Almanya’da genç yaşta evlenen ve bir de çocuk sahibi olan Nuri, henüz yirmi beşinde ve tam bir profesyonel. Önünde futbol için daha uzun yıllar var. İspanya, Hollanda, Almanya liglerinde deneyimi olan genç futbolcu, bir kıyaslama yapıldığında Türk futbolunu temposuz buluyor ki, hakikaten doğru… Nuri’yi son olarak iki milli maç öncesinde Bundesliga’da, bu sezon Şampiyonlar Ligi’nde de iddia taşıyan Borussia Dortmund forması altında iki gol birden attığı ve maçın kaderini belirlediği maçta izledim 90 dakika televizyondan… Oynayan ve oynatan, takımına güven bir ön libero kesinlikle. Böyle bir futbolcunun devamlılığı halinde her sezon 5-10 gol bulmaması işten bile değil. Bir kıyaslama yapmak gerekirse, Türkiye ligindeki yabancı mevkidaşları Miereles’ten de Melo’dan da çok çok iyi ve istikrarlı.

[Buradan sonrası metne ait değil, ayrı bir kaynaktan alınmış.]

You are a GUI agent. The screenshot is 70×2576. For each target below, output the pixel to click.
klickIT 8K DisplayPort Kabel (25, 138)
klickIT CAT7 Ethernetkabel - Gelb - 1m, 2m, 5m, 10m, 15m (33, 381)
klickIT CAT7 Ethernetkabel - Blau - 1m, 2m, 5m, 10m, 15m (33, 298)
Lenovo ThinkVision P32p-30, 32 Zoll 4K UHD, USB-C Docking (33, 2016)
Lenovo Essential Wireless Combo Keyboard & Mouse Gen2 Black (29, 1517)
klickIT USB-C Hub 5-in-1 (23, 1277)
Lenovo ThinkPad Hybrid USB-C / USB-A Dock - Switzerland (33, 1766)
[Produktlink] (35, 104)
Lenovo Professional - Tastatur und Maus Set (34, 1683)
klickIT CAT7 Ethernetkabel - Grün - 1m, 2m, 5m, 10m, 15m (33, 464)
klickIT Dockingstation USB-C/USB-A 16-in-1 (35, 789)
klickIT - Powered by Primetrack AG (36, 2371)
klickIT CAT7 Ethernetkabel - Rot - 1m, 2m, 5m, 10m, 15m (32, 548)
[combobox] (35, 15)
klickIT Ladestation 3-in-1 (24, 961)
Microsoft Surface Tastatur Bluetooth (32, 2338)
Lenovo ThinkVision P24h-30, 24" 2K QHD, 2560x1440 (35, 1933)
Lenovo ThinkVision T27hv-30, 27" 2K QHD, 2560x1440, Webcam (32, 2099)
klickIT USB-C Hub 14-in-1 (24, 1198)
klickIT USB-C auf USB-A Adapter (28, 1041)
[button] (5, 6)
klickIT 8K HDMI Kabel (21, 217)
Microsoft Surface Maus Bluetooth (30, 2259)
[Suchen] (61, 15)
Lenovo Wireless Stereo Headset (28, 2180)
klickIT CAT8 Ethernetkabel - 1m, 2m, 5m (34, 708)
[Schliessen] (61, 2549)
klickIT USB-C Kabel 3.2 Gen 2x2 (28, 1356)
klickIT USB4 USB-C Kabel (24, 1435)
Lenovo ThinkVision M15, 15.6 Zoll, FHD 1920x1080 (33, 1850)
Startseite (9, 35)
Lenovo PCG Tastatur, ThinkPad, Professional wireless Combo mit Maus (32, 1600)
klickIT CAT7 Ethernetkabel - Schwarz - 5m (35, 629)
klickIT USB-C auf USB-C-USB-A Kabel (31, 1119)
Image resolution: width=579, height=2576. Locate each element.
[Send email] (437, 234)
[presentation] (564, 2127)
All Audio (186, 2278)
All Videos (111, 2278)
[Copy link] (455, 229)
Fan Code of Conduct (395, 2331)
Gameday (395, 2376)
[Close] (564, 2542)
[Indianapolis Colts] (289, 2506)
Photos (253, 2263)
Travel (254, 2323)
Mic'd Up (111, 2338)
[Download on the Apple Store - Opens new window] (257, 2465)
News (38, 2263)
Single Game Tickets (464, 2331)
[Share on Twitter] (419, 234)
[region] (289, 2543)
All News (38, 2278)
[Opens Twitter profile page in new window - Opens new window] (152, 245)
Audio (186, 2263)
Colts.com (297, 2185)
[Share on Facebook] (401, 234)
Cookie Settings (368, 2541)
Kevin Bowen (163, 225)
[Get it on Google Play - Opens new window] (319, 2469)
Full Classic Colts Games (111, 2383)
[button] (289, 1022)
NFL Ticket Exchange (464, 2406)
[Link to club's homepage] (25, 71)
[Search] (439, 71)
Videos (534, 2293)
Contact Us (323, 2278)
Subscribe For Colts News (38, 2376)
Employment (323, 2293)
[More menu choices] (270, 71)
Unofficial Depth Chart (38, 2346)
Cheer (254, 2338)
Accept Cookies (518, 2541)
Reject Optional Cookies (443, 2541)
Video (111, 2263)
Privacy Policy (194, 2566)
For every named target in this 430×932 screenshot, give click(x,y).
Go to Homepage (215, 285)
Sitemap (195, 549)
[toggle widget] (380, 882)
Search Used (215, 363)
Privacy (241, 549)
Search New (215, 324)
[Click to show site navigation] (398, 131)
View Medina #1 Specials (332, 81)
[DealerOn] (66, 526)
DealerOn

Çok para kazandığı futbola saygısı çok, ama aynı zamanda çok paradan şımarmadan ve özünü kaybetmeden yaşamak da önemli onun için. Milli Takım ise bir gurur vesilesi. Türkiye’den Beşiktaş’ın ciddi bir teklifi oldu yeniden Bundesliga’ya dönmesinden önce ama, belki zamanı değildi. Kim bilir, daha yıllar var önünde; belki de ileride Türkiye’de de izler onu futbolseverler. Gelirse, Süper Lig de, Milli Takım da, futbolseverler de, Nuri Şahin gibi karakterli profesyonellere minnettar olacaktır.